Task prompt –
Output only the lines that run from the one with "The width and height of the screenshot is (979, 1080)." to the final line of the material, exactly as they are written.
··· Exercise input ···
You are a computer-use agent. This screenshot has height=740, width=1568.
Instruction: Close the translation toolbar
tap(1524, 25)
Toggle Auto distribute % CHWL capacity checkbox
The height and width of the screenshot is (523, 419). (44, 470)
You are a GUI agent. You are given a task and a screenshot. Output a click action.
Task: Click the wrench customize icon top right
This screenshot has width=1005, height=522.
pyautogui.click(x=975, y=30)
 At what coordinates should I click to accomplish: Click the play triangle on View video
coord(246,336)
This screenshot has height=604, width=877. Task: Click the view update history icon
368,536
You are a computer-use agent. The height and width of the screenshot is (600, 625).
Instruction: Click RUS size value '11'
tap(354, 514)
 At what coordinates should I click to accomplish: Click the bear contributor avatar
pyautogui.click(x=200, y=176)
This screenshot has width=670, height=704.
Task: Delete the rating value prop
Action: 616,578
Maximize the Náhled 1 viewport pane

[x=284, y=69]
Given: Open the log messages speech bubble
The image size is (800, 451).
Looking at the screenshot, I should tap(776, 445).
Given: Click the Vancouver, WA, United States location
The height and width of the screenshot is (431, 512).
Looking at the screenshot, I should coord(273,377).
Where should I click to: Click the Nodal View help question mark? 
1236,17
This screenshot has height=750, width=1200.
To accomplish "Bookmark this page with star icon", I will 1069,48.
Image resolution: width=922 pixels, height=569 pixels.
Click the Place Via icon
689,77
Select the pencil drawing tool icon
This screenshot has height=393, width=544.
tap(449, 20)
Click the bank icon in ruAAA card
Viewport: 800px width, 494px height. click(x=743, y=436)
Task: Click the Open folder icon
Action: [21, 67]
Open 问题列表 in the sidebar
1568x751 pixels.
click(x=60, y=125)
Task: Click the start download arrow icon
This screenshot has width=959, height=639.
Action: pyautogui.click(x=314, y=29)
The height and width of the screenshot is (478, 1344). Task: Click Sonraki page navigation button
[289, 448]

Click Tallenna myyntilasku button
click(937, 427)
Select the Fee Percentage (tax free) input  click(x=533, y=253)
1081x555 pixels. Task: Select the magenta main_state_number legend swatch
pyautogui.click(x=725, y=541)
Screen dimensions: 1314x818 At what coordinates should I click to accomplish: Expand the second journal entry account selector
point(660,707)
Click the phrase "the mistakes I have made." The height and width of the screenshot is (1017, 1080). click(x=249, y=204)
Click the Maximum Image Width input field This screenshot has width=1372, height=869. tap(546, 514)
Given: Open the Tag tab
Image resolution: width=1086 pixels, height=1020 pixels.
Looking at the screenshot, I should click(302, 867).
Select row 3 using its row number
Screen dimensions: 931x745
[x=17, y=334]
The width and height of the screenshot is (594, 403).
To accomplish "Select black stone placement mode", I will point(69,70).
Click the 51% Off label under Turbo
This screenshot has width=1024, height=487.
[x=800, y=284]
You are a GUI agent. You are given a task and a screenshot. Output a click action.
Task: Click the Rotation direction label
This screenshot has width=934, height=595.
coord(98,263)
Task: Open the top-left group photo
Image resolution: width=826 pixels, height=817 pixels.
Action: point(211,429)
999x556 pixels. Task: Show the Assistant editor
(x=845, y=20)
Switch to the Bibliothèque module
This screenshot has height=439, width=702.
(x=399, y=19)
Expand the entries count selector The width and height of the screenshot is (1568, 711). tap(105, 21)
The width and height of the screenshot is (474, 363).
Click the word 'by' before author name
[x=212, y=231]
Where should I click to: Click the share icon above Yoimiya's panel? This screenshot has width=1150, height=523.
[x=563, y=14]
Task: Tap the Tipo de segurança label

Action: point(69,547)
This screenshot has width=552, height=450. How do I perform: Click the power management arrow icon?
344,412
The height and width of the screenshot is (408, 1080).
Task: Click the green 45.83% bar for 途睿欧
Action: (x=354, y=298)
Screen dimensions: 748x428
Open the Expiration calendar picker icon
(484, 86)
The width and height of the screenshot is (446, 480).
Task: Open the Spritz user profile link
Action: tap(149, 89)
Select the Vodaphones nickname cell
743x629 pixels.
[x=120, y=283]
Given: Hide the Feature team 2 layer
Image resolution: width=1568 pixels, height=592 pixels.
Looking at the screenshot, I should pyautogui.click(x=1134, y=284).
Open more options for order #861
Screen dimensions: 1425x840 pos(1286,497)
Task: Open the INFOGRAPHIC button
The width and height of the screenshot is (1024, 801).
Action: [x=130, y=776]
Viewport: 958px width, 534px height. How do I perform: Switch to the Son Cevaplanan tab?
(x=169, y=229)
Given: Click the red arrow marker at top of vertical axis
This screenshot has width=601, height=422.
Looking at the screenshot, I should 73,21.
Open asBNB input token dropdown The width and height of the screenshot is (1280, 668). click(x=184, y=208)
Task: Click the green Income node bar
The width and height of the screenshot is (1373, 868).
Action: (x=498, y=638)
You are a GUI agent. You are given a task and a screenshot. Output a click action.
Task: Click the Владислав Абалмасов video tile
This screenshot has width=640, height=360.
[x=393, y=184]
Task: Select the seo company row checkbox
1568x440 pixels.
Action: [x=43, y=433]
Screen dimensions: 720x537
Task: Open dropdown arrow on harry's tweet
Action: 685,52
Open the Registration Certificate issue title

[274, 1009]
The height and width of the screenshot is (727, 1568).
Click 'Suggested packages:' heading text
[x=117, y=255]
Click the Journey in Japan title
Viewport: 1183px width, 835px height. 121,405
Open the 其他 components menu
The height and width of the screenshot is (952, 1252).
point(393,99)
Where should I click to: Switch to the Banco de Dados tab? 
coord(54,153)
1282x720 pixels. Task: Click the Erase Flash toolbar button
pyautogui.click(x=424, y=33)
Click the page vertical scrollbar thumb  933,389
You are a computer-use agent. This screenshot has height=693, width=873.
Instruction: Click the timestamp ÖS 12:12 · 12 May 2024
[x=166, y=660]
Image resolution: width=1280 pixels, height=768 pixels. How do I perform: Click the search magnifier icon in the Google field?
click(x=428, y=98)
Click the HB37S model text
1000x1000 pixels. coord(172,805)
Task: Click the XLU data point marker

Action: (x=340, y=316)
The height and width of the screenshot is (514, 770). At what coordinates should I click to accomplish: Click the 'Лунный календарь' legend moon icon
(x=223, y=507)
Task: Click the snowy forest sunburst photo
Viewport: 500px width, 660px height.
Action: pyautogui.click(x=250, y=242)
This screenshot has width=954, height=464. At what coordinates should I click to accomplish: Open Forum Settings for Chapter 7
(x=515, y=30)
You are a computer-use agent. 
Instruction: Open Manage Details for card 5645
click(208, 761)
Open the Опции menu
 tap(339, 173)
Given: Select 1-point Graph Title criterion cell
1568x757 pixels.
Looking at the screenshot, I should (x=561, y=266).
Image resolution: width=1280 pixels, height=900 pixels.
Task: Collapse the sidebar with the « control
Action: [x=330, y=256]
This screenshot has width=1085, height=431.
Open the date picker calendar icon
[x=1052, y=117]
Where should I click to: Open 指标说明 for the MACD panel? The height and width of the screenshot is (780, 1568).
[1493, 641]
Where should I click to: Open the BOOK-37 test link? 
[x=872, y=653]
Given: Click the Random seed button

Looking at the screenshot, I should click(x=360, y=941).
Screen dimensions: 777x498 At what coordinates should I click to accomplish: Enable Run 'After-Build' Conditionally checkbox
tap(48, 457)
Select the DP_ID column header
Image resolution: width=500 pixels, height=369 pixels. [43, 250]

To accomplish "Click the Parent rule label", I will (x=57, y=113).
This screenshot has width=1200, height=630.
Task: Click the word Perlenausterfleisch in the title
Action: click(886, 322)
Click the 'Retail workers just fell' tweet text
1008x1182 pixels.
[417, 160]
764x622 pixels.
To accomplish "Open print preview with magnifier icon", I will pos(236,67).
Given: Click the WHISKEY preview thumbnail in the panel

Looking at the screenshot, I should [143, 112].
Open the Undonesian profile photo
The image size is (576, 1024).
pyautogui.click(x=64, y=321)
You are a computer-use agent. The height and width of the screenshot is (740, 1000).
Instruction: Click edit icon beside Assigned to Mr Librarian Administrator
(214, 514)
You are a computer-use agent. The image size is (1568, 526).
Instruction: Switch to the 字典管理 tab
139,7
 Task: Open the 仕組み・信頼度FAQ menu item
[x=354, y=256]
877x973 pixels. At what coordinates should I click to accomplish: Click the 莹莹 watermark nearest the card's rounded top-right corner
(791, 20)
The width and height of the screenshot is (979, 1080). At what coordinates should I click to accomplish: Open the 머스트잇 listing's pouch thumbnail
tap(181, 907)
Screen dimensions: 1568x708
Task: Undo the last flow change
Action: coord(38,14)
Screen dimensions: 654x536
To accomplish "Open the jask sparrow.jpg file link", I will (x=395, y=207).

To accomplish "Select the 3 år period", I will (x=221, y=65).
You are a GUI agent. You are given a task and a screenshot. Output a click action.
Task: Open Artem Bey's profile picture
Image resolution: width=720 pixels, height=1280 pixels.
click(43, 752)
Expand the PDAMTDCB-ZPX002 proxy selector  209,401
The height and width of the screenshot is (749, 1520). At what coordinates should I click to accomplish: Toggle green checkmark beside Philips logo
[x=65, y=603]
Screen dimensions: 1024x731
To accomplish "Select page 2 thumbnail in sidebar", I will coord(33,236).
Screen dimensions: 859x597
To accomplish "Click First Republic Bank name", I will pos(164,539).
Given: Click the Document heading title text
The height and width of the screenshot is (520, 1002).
···
Task output –
The width and height of the screenshot is (979, 1080). At what coordinates should I click to accomplish: Open the 머스트잇 listing's pouch thumbnail
tap(181, 907)
Screen dimensions: 1568x708
Task: Undo the last flow change
Action: coord(38,14)
Screen dimensions: 654x536
To accomplish "Open the jask sparrow.jpg file link", I will (x=395, y=207).

To accomplish "Select the 3 år period", I will (x=221, y=65).
You are a GUI agent. You are given a task and a screenshot. Output a click action.
Task: Open Artem Bey's profile picture
Image resolution: width=720 pixels, height=1280 pixels.
click(43, 752)
Expand the PDAMTDCB-ZPX002 proxy selector  209,401
The height and width of the screenshot is (749, 1520). At what coordinates should I click to accomplish: Toggle green checkmark beside Philips logo
[x=65, y=603]
Screen dimensions: 1024x731
To accomplish "Select page 2 thumbnail in sidebar", I will coord(33,236).
Screen dimensions: 859x597
To accomplish "Click First Republic Bank name", I will pos(164,539).
Given: Click the Document heading title text
The height and width of the screenshot is (520, 1002).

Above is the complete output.